Nanofibrillar cellulose – in vitro study of cytotoxic and genotoxic properties Pitkänen, M.1, Honkalampi, U.2, von Wright, A. 2, Sneck, A.1, Hentze, H-P.1, Sievänen, J.1, Hiltunen, J.1, Hellén, E.K.O.1 1 VTT Technical Research Center of Finland, P.O.Box 1000, FI-02044 VTT, Finland 2 BioSafe Special Laboratory Services Ltd, P.O.Box 1199, FI-70211 Kuopio, Finland Keywords: Nanofibrillar cellulose, cytotoxicity, genotoxicity, safety, characterization, nanocellulose, in vitro tests, NFC Nanomaterials will improve the performance of many products in future but at the same time they exhibit novel properties and may expose humans and environment to new risks. One of the most abundant and sustainable nanomaterials are nanocelluloses. They have a wide industrial application potential, which include e.g. composites and construction materials, porous materials, paper and board, coatings, functional surfaces, and functional additives. Actually, the term nanocellulose is widely used to describe a range of quite different cellulose-based nanomaterials. These differences are not only due to a wide variety of available raw materials sources, e.g. wood, crop residues, and bacteria, but also to different top-down and bottom-up production methods, and optional physical and chemical modifications. Wood pulp and powdered celluloses are generally recognized as safe and can be used for example as a raw material for food contact materials or even as food additives [1-3]. However, as with other nanomaterials, the biological effects of nanocelluloses cannot be predicted solely from the chemical nature of cellulose. The size, shape, aggregation properties, degree of branching and specific surface properties, among others, still poorly understood factors, may affect the interactions of cellulose nanofibers with cells and living organisms. This far, only a few studies on the safety of nanocelluloses have been published [4-7] In this study the cyto- and genotoxic properties of two wood-based nanocelluloses were addressed:

1P Masuko nano fibrillar cellulose (NFC) made from birch pulp by grinding it once with a laboratory-scale supermasscolloider equipment MKCA 6-2 from Masuko Sangyo Ltd.

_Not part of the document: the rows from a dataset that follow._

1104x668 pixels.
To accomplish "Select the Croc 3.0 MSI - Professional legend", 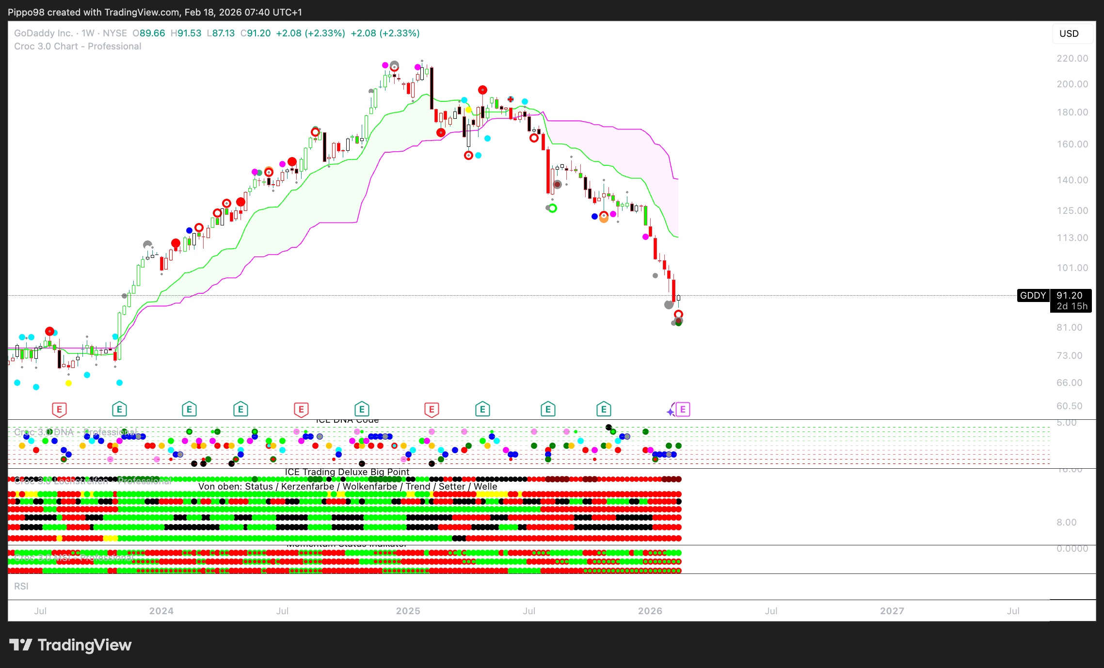I will click(x=74, y=558).
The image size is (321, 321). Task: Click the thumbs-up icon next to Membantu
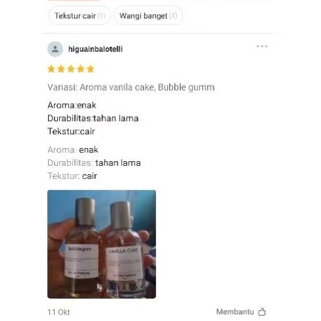pos(262,312)
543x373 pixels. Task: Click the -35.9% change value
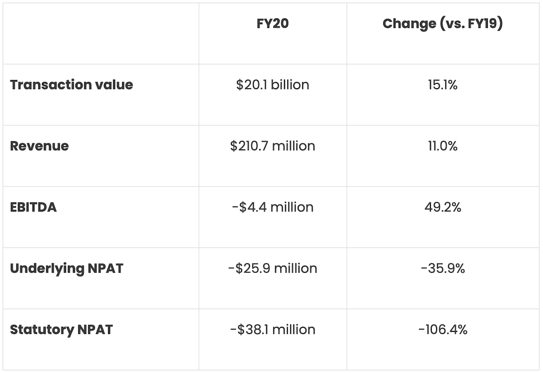(x=443, y=268)

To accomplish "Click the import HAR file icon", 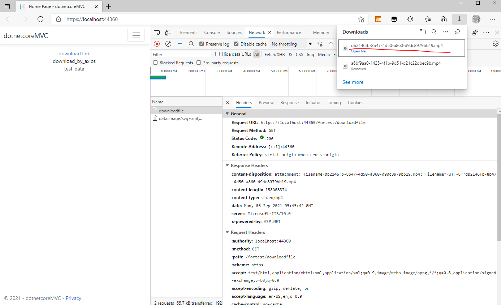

Arbocel MF40, which is a commercial nanofiber cellulose produced by Rettenmaier & Söhne GmbH (JRS). The sample was a dry powder with consistency of 99.5%.

Methods to test the cyto- and genotoxigological properties of nanocelluloses were introduced. The biological effects were assessed using in vitro bioassays. Immediate cytotoxicity was studied in several human or animal cell lines and sublethal effects were tested on cultured human cells. The ability to damage DNA was assessed using a bacteriological assay. The samples were characterized using a combination of analytical methods, including scanning electron microscopy (SEM), viscosity and transmittance measurements, and nanoparticle-tracking-analysis (NTA, NanoSight Ltd.). The 1P Masuko NFC consists of long and curly fibrils with a high aspect ratio (Fig. 1A). The size range of fibrils is wide: Thickness varies from 20 to 1000 nm and fibril length up to several micrometers. The diameter of the smallest fibrils is around 20-60 nm, but there are a lot of fibrils also in the size range of 100-350 nm. Since the 1P Masuko NFC has been grinded only once, there are also some unfibrillated fibers.

The commercial Arbocel MF40 consists of whisker-like fibrils. Both fibril size and morphology differ clearly from the 1P Masuko NFC. The fibrils are shorter and needle like with a low aspect ratio (Figs. 1B and 1C). Most of the fibrils have a diameter in the range of 20-100 nm. There are a lot of small fibrils but also some fiber fragments, whose length is in the micrometer range. The thickness of the thinnest fibrils is about 10 nm with a length up to 400-500 nm.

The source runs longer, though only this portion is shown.